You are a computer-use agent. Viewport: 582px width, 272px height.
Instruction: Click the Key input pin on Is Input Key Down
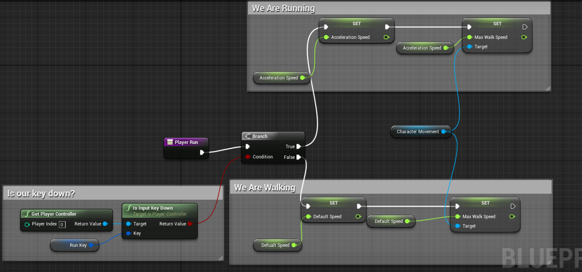coord(128,233)
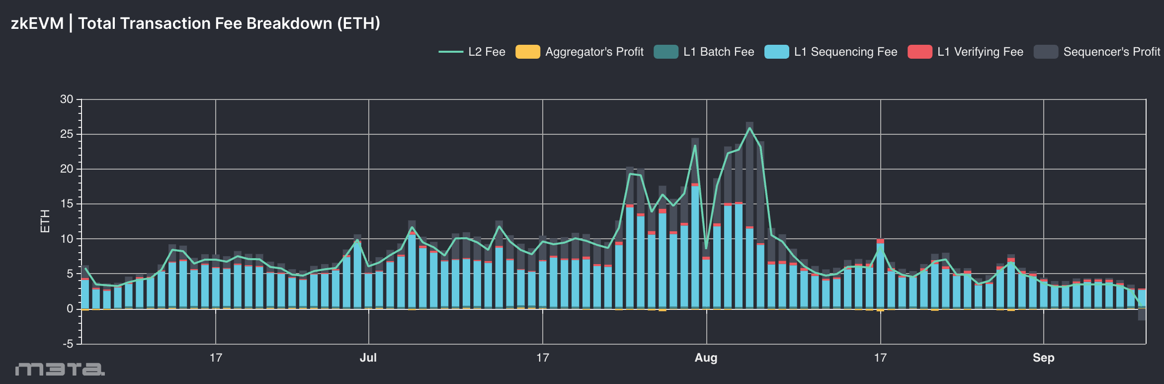
Task: Select the Aug marker on the x-axis
Action: click(x=706, y=358)
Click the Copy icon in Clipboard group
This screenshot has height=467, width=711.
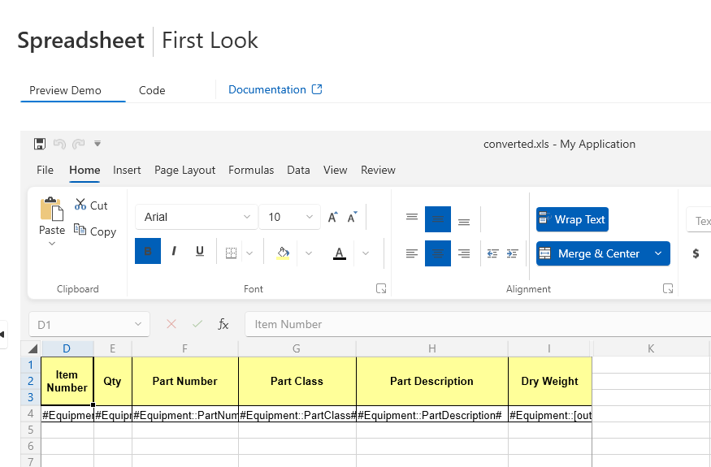click(80, 231)
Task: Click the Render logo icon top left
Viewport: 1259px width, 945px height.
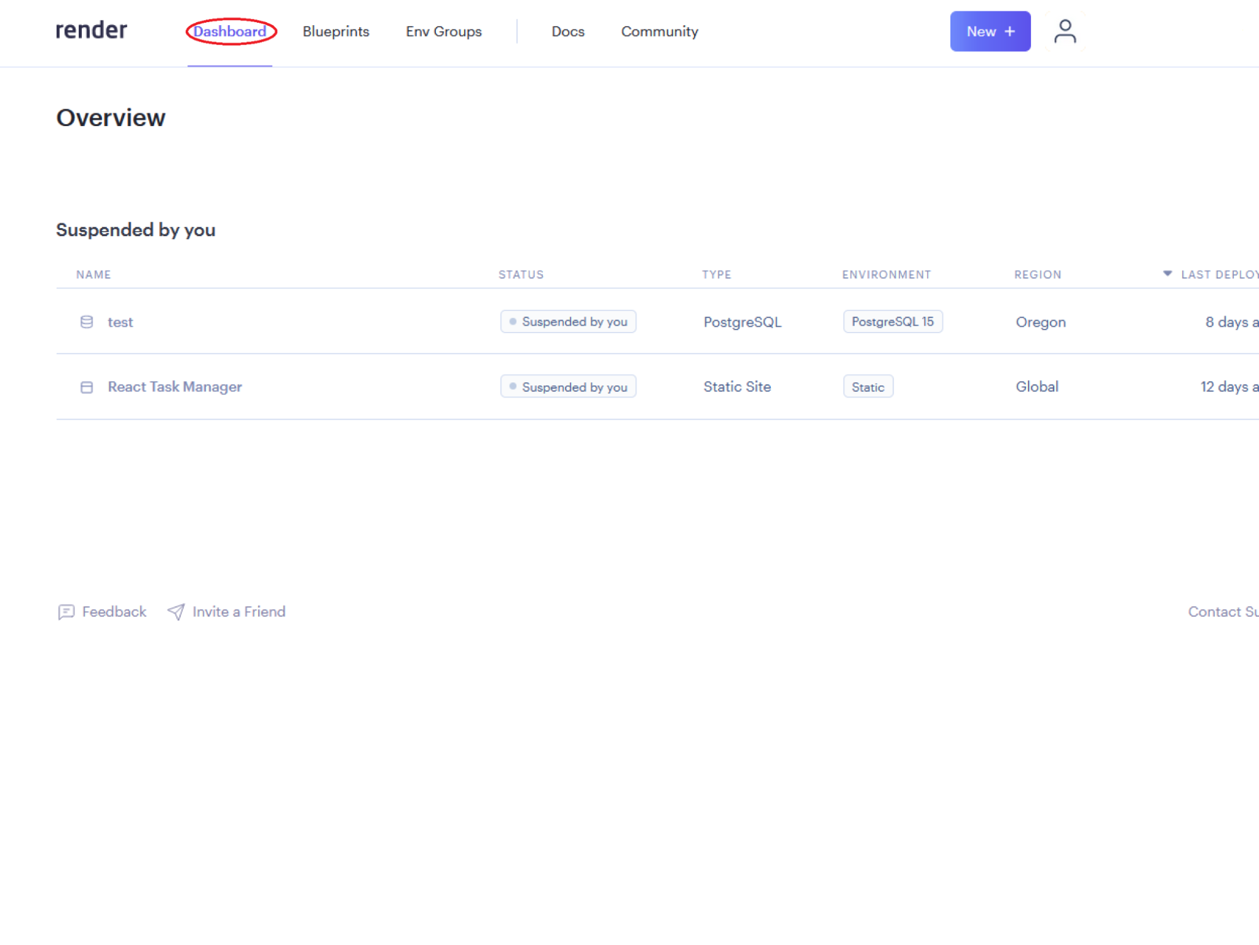Action: tap(91, 32)
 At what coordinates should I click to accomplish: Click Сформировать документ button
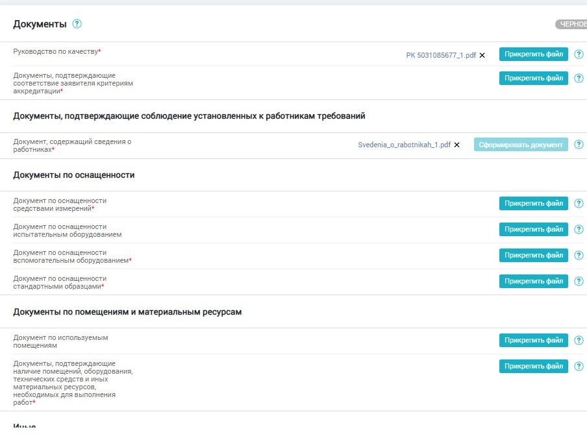(520, 145)
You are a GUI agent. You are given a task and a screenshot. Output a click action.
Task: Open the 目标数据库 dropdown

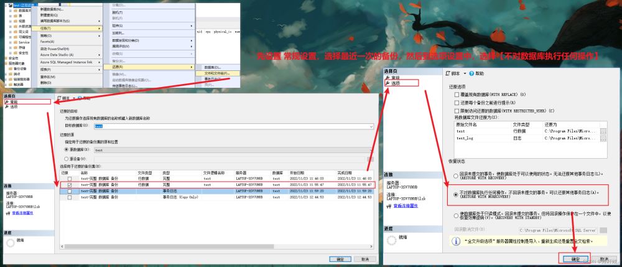tap(370, 126)
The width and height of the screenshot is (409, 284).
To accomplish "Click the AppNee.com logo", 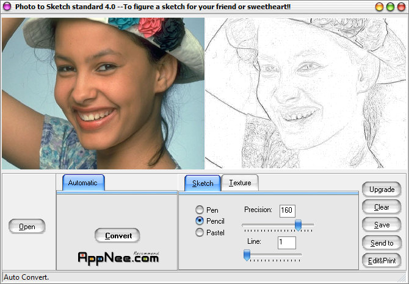I will point(118,257).
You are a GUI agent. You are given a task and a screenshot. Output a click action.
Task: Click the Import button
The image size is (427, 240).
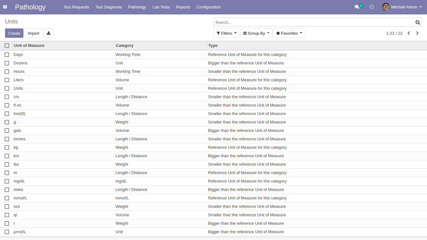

##############################

:: BRIEF ::
Throughout the data above, copy all lines where the word "icon" is found.

:: OUTPUT FOR THIS EXERCISE ::
Click the Copy icon in Clipboard group
Task: Click the Render logo icon top left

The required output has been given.